Start an inspection service (home, vehicle, equipment) that uses the Work Light for professional photo documentation. Offer clients a premium package that includes high-quality, well-lit photos showing problem areas. Emphasize the LED lifetime warranty and impact resistance as reasons your documentation is reliable under varied conditions.


Branded Promotional Product

Sell or give away custom-branded Work Lights to trade businesses, realtors, and safety organizations as durable promotional items. The long warranties and rugged construction make them perceived as high-value gifts. Offer logo engraving/printing and create corporate bundles for onboarding kits or client giveaways to boost brand recall.

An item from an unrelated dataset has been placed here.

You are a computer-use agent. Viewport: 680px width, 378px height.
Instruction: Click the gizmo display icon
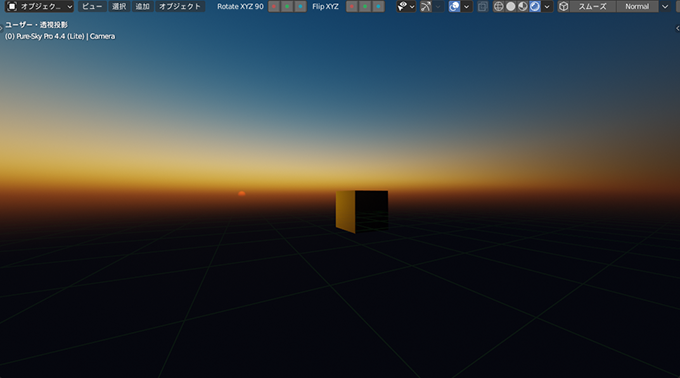pos(426,7)
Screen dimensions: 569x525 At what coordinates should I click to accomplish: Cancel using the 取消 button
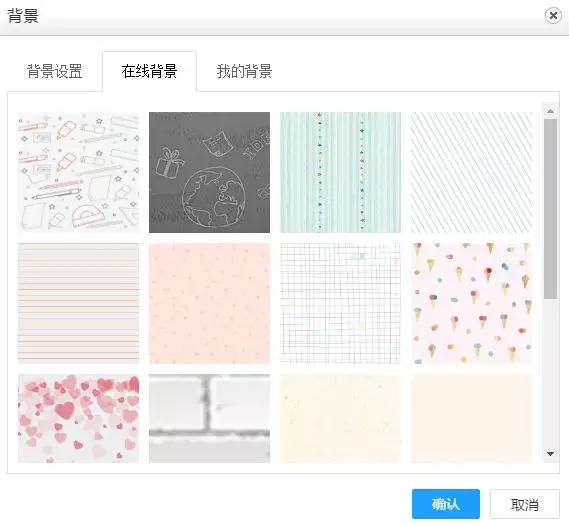pyautogui.click(x=525, y=504)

Night-Shift Service Upsell

For businesses that operate after dark (roadside assistance, locksmiths, delivery startups), package the Work Light as part of a premium service offering—'After-Hours Fast Response Kit.' Use it to improve safety and efficiency on calls; advertise faster service times and better diagnostic photos. Sell the kit to franchisees or include it as a recurring subscription item with replacement warranty coverage.

Creative

Macro & Product Photography Spot

Use the Work Light as a small, directional fill or rim light for close-up product and macro photography. The 90° rotating head lets you position a tight beam to bring out texture and highlights on jewelry, crafts, or food. The magnetic back can clamp the light to metal rigs or steel clamps for repeatable setups. Combine multiple lights for three-point lighting on small objects.


Light-Painting Wand

Convert the Work Light into a handheld light-painting tool for long-exposure photography. The impact-resistant lens and IP54 rating let you use it outdoors or in damp conditions. Mount it to a handle or strap, rotate the head for different beam angles, and create controlled streaks or shapes during multi-second exposures. Use colored gels or diffusers for creative effects.

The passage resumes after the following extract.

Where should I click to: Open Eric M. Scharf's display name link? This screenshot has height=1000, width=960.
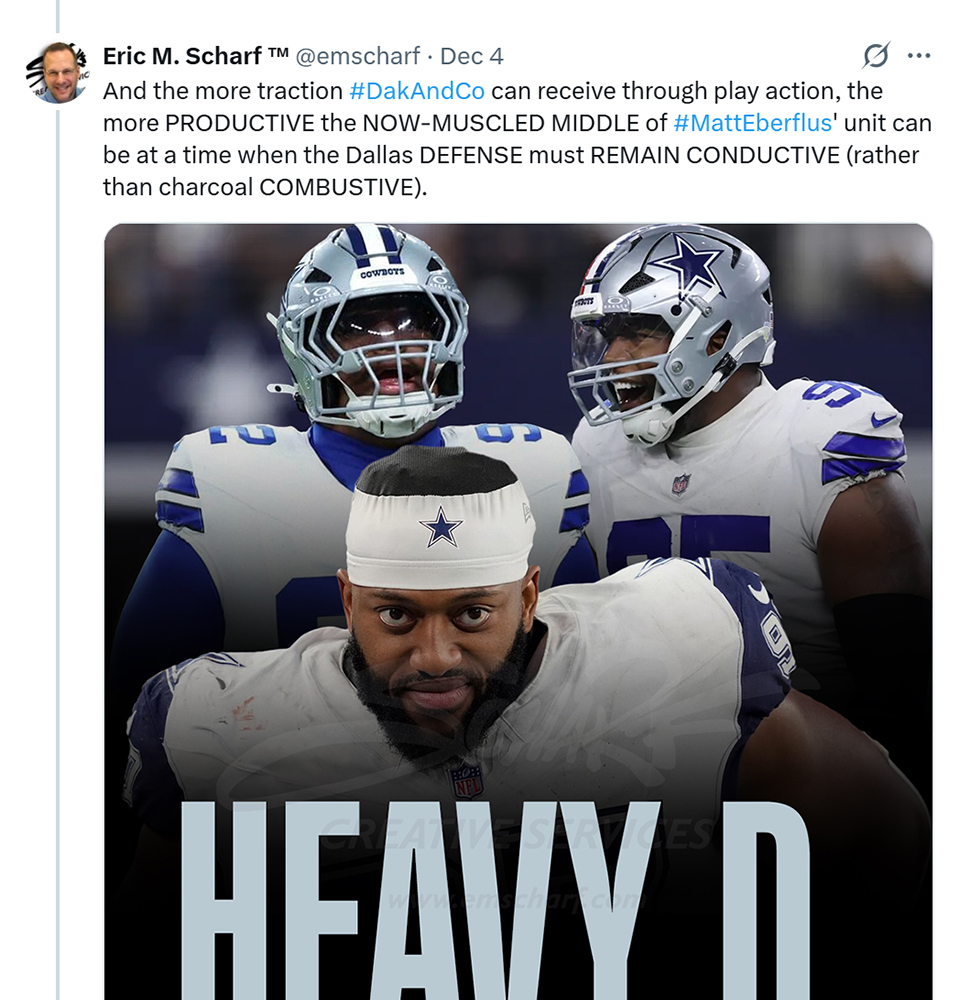click(185, 56)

Portable Miniature Stage Spotlight

Create a miniature stage or diorama lighting system for model railways, dollhouses, or tabletop gaming terrain. The compact size and magnetic back allow discrete mounting on metal surfaces or hidden steel pins. The focused 100-lumen output highlights scenery without washing out details; the rotating head gives precise control to simulate stage or street lighting.

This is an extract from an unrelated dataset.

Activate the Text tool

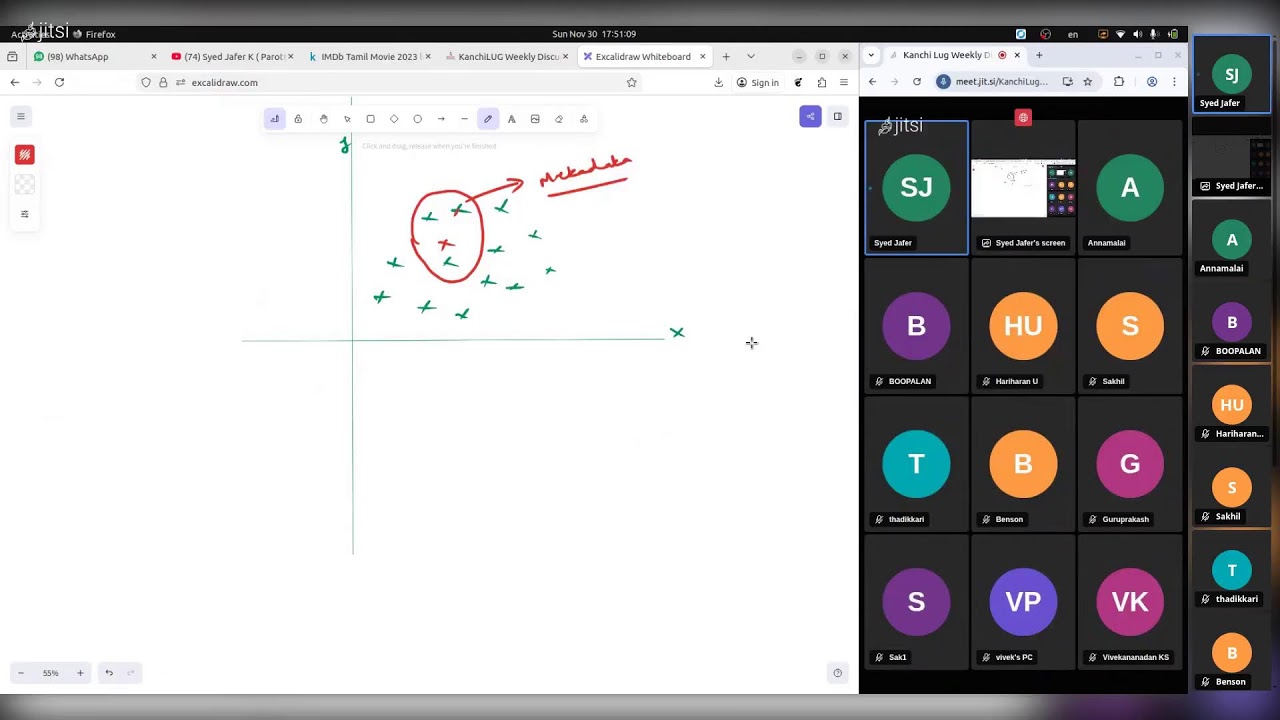click(x=511, y=119)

Plein Air / Night Sketching Lamp

Design a small, hands-free sketching kit: clip the Work Light to an easel or metal clipboard and use the warm focused beam for night-time urban sketching or life drawing sessions. Its IP54 rating and rugged build make it suitable for outdoor sketching in light rain, while the magnetic back and head tilt let artists direct light exactly where they need it.


Mini Sculpture & Repair Workstation Light

Set up a compact, adjustable lighting station for small-scale sculpting, jewelry making, or model repairs. Use the rotating head to cast sharp shadows for carving guidance or soft light for finishing. The magnetic back enables attachment to steel workbenches or jigs, keeping hands free while maintaining consistent illumination for precision tasks.